### Document excerpt
Blagojevich proposes higher fees, tax increases
April 7, 2003
SPRINGFIELD — Facing a $5 billion deficit, Gov. Rod Blagojevich today proposed a smaller budget balanced with a patchwork of spending cuts, higher taxes and fees and short-term fixes that include selling the state’s Chicago headquarters.
Blagojevich, a Democrat who campaigned last year on a promise not to raise taxes, postponed his budget address by two months in the face of what he calls the state’s worst-ever fiscal crisis.
Now he will try to persuade fellow Democrats who control the Legislature to go along with a $52.4 billion spending plan that is actually smaller than last year’s budget by $345 million and includes painful choices following years of big spending under former Republican Gov. George Ryan.
Prisons that are ready to open would stand empty for another year. University budgets would be cut at least $112 million. Construction of new state buildings would practically halt. Thousands of employees would miss out on raises and pay more to their retirement funds. Many jobs emptied by early retirement would go unfilled, but there would be no layoffs.
Education would see a 3.1 percent increase in state aid, and schools would be guaranteed $250 more to spend on each student. A shuttered prison would reopen as a drug-treatment center. The government would provide health insurance for an additional 20,000 poor children and 65,000 adults.

### Instructions
A – According to the budget article, by how much is the proposed $52.4 billion spending plan smaller than last year's budget?
B – Print the passage of the budget article from "Blagojevich, a Democrat" to "worst-ever fiscal crisis.".
The records have no connection to the budget article.

### Entries shown
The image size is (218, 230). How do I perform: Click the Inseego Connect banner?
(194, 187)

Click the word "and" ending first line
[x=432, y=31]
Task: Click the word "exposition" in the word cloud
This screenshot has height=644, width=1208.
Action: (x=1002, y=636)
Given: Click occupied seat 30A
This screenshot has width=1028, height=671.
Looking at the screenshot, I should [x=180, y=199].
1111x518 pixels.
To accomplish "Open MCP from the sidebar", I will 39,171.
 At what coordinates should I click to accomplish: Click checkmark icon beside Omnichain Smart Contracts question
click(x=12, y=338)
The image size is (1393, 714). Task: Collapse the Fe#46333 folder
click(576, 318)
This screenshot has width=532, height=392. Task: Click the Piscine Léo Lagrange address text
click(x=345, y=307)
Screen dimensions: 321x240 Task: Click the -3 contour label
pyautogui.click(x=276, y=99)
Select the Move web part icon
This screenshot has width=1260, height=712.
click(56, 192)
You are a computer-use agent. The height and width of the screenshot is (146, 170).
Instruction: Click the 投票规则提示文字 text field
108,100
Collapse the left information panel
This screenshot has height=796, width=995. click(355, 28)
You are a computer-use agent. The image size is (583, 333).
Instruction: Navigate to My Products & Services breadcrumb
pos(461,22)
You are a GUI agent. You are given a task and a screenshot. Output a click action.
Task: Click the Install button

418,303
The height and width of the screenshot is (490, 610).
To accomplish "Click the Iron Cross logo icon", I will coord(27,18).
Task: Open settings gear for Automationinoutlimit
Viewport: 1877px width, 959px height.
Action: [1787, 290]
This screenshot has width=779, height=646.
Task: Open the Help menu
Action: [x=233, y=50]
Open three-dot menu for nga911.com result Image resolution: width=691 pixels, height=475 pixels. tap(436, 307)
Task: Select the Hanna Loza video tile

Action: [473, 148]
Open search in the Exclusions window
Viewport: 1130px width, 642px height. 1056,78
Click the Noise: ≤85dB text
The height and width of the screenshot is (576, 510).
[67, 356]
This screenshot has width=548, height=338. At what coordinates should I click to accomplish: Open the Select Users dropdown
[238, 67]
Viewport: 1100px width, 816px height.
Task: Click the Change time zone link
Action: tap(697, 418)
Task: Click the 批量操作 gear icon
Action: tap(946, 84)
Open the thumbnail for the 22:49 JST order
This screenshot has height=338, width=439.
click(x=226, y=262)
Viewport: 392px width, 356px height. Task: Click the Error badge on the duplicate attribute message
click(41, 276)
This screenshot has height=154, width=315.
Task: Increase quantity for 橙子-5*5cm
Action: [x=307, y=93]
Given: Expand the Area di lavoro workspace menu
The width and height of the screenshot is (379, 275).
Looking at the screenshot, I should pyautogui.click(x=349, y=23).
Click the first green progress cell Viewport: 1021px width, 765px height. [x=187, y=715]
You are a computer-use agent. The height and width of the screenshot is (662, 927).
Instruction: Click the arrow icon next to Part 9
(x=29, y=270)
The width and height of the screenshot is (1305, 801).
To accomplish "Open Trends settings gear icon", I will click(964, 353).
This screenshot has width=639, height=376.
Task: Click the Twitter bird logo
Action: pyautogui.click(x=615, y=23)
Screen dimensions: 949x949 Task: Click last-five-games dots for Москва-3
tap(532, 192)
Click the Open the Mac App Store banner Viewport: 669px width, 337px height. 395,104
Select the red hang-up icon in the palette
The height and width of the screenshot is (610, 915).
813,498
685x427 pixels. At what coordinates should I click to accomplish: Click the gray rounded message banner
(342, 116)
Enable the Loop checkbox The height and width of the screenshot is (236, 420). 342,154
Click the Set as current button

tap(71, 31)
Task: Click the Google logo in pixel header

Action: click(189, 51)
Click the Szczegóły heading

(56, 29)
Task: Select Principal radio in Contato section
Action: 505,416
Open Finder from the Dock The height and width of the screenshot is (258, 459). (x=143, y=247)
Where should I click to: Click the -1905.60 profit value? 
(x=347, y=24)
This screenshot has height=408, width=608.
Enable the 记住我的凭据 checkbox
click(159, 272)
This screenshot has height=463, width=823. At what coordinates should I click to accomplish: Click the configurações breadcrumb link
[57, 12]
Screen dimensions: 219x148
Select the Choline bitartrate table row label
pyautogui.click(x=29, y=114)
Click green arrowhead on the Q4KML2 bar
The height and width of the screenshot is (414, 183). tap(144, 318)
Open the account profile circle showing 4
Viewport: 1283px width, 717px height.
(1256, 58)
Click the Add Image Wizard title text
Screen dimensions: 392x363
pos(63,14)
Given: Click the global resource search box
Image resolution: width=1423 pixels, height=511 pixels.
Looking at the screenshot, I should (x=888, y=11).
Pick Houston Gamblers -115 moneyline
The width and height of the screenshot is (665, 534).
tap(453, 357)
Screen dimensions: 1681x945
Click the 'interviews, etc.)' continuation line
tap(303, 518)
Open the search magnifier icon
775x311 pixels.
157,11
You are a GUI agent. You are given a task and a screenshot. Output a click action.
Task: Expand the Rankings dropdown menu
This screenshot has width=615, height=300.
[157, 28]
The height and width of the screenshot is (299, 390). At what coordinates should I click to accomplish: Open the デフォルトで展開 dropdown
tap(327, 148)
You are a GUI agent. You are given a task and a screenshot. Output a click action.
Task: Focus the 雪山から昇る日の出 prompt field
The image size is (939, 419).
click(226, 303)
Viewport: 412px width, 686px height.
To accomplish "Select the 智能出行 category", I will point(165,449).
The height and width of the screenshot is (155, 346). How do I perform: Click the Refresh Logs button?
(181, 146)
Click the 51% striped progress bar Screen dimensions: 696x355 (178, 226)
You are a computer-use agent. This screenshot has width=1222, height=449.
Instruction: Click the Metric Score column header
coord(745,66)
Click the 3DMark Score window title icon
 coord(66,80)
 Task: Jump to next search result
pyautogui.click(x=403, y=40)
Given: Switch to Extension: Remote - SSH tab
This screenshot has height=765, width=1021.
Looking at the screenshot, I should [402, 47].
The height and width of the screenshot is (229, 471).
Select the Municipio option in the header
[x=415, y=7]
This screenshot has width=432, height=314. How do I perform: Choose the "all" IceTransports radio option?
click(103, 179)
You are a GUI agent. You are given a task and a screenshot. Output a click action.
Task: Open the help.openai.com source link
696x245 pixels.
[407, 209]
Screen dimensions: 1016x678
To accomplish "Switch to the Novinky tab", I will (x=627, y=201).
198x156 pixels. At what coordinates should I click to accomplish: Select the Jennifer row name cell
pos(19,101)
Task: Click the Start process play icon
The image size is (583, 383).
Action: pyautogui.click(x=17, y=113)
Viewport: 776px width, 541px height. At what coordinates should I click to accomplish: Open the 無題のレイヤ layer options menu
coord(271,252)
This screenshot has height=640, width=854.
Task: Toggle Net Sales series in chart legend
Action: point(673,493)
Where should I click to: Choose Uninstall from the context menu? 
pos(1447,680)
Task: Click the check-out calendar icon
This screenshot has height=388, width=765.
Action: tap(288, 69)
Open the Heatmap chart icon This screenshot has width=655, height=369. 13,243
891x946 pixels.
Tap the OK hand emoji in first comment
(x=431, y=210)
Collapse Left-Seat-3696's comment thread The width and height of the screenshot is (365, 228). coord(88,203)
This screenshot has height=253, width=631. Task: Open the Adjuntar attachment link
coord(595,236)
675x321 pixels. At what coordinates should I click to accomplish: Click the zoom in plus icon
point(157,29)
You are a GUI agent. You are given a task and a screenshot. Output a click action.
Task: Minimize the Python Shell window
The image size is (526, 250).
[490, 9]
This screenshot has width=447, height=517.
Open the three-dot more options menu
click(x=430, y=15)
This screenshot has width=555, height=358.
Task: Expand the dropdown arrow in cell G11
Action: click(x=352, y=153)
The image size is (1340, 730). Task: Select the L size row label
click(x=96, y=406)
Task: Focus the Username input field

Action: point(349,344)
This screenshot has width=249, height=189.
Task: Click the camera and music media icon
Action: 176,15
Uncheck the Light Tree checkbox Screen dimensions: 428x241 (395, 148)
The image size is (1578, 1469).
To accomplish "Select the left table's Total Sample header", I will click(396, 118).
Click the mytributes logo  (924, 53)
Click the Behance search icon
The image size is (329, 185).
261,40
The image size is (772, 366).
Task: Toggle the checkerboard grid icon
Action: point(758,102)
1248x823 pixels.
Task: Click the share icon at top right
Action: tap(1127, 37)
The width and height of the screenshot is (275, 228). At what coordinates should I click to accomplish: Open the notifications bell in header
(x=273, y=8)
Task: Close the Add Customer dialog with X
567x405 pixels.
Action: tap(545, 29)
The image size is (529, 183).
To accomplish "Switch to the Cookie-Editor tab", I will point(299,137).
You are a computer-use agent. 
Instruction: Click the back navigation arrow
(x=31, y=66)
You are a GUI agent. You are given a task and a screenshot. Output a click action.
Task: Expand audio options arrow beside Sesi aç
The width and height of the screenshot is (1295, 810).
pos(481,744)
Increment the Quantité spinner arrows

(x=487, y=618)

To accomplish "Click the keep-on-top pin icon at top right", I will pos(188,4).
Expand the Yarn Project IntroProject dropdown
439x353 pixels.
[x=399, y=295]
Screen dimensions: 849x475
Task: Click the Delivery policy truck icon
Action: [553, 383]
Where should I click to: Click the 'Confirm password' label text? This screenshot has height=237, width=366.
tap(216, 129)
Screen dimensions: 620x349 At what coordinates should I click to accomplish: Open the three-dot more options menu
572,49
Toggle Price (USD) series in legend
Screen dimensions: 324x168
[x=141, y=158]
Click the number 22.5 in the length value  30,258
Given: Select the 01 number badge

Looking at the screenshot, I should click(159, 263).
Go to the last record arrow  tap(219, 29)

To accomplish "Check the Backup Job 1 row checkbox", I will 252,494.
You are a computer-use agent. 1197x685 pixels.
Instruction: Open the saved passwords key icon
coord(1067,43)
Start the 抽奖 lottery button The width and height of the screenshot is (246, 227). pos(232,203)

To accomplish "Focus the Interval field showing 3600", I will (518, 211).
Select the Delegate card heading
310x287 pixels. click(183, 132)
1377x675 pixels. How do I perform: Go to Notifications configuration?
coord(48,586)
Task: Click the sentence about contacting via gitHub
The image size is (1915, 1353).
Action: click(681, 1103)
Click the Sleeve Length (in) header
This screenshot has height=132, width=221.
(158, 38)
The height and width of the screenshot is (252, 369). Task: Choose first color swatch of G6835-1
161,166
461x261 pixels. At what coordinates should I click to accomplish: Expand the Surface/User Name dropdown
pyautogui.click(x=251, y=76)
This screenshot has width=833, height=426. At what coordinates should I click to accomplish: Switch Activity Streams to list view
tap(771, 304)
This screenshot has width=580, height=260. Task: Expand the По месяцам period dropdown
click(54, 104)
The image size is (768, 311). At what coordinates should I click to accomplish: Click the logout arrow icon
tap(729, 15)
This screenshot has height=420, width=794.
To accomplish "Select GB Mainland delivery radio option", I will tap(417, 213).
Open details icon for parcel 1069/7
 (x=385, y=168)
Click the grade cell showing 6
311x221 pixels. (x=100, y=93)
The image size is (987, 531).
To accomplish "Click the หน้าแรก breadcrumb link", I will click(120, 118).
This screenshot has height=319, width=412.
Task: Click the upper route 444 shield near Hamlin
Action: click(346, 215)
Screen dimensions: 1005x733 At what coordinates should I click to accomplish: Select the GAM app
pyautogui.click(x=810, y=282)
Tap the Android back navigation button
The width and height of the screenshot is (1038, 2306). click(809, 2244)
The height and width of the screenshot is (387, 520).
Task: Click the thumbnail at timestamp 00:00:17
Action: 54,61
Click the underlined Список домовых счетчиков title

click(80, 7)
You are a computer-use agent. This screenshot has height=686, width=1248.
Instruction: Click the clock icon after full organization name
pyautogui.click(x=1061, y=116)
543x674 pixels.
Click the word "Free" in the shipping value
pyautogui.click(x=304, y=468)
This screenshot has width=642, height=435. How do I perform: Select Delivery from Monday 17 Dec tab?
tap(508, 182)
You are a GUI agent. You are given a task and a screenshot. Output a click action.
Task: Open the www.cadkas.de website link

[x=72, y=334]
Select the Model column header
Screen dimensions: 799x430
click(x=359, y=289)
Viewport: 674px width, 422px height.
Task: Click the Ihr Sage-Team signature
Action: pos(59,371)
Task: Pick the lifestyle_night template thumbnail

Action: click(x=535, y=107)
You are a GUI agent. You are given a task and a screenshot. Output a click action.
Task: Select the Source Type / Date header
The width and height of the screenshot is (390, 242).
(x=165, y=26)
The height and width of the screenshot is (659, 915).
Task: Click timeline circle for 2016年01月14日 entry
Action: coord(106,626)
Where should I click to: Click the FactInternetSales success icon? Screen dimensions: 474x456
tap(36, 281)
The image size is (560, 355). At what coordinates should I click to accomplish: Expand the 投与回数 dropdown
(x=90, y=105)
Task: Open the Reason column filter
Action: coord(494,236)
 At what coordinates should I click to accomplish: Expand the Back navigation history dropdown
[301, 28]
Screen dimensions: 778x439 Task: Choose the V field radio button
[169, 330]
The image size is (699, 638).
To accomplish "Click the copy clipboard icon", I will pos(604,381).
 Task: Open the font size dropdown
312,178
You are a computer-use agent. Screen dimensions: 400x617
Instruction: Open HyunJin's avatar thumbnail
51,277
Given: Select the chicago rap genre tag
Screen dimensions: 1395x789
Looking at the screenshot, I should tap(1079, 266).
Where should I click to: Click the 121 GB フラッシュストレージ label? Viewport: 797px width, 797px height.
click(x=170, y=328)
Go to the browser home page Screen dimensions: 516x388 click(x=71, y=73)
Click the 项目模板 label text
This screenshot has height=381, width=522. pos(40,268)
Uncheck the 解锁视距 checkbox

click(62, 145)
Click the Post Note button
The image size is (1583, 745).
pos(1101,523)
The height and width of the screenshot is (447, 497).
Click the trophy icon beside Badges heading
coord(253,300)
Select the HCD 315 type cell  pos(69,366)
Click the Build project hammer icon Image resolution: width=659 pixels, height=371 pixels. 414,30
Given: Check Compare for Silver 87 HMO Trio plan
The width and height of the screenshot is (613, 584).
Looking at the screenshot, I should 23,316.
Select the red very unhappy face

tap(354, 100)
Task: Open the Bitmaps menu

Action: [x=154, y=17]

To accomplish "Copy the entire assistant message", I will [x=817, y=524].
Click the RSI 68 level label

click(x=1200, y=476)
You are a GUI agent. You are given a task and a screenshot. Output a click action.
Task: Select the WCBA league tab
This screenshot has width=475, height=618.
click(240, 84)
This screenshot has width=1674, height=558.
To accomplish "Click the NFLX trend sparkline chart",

### Written answers
A – $345 million

B –
Blagojevich, a Democrat who campaigned last year on a promise not to raise taxes, postponed his budget address by two months in the face of what he calls the state’s worst-ever fiscal crisis.